Why China’s Payment Apps Give U.S. Bankers Nightmares

For now, no company in the U.S. commands the kind of clout that Alipay and WeChat wield back home. Instead, everyone is trying to replicate their success.

“This is going to be the battle of all time—like who dominates all those services—and it’s still not known,” Jamie Dimon, chief executive officer of JPMorgan Chase & Co., told his company’s investors in February. “Everyone wants to be the place that is the one place you go to do that.”

The nightmare for the U.S. financial industry is that a technology company—whether from China or a homegrown juggernaut such as Amazon.com Inc. or Facebook Inc.—replicates the success of Alipay and WeChat in America. The stakes are enormous, potentially carving away billions of dollars in annual revenue from major banks and other firms. What follows is a breakdown of what that could look like—theoretically—using the explosive growth as China’s apps as a rough guide.

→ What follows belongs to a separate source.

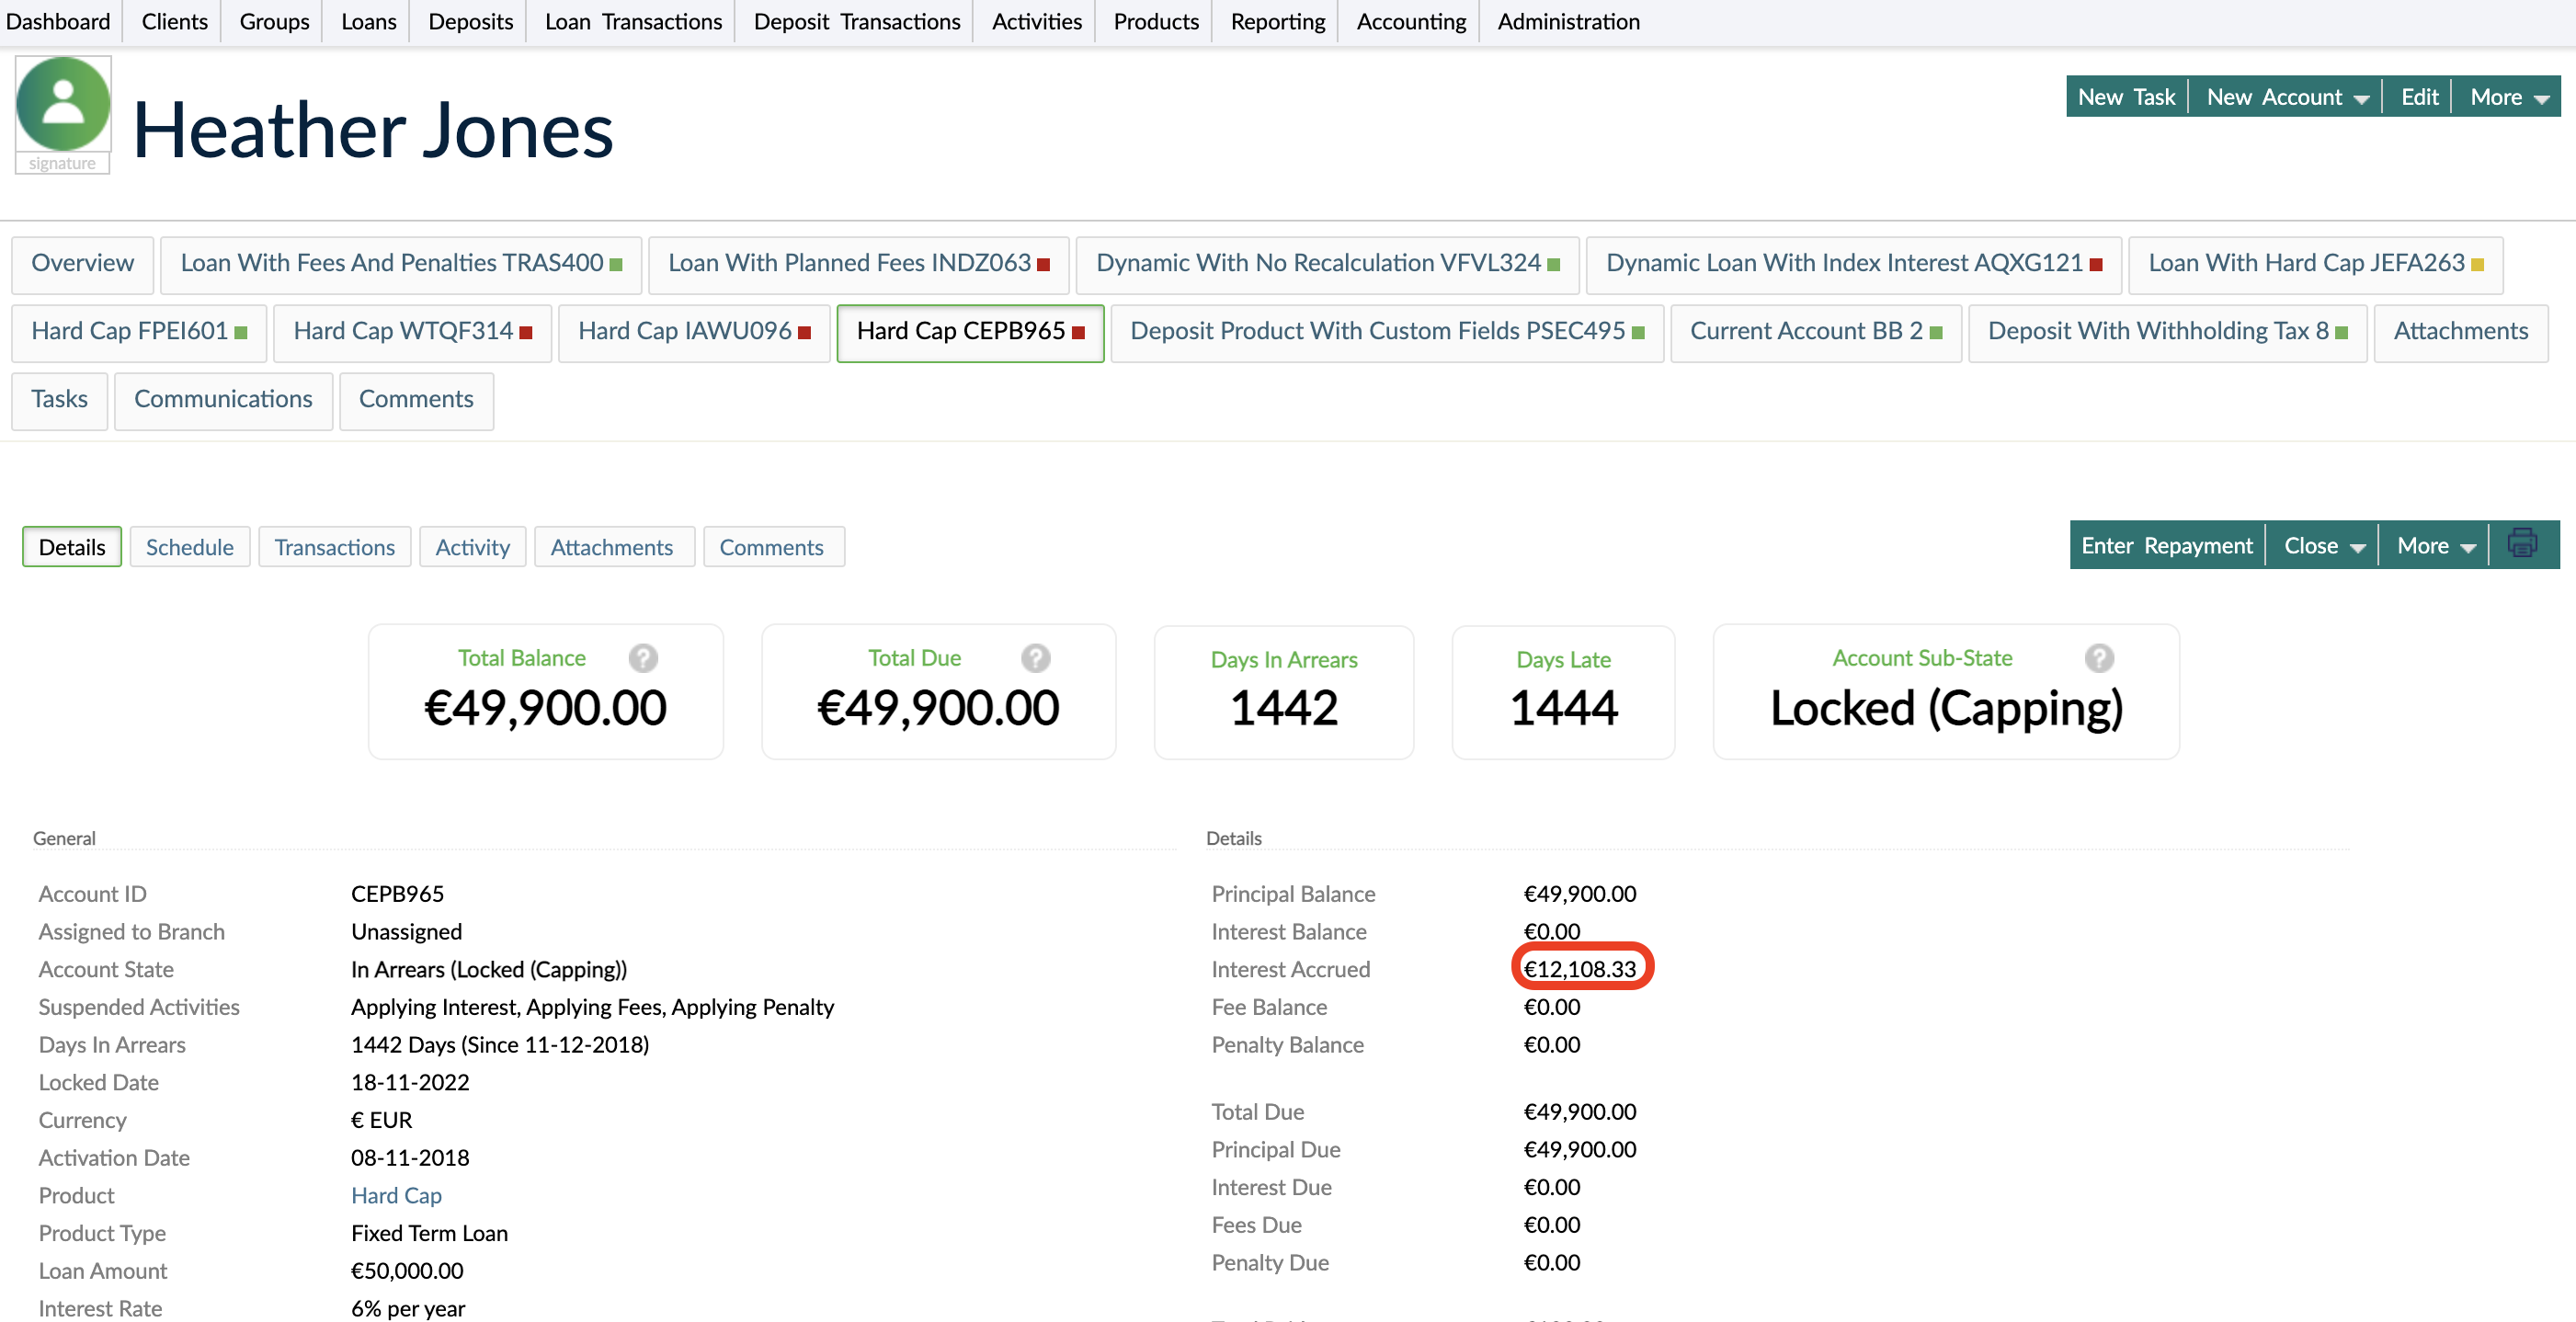
Task: Open the signature thumbnail under the avatar
Action: 62,163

Perhaps the clearest opportunity lies in siphoning off some of the fees that U.S. merchants pay to accept cards and mobile payments—about $90 billion a year, according to the Nilson Report, an industry newsletter. That money gets parceled out to card networks such as Visa Inc. and Mastercard Inc., payment processors and banks, which pocket the largest share.

In China, analysts expect third-party payment providers to earn about 40 percent of such fees by 2020. If apps were to start grabbing market share in the U.S. at roughly the same rate they did in China, it would take a $43 billion revenue bite out of a business banks count as among their most profitable.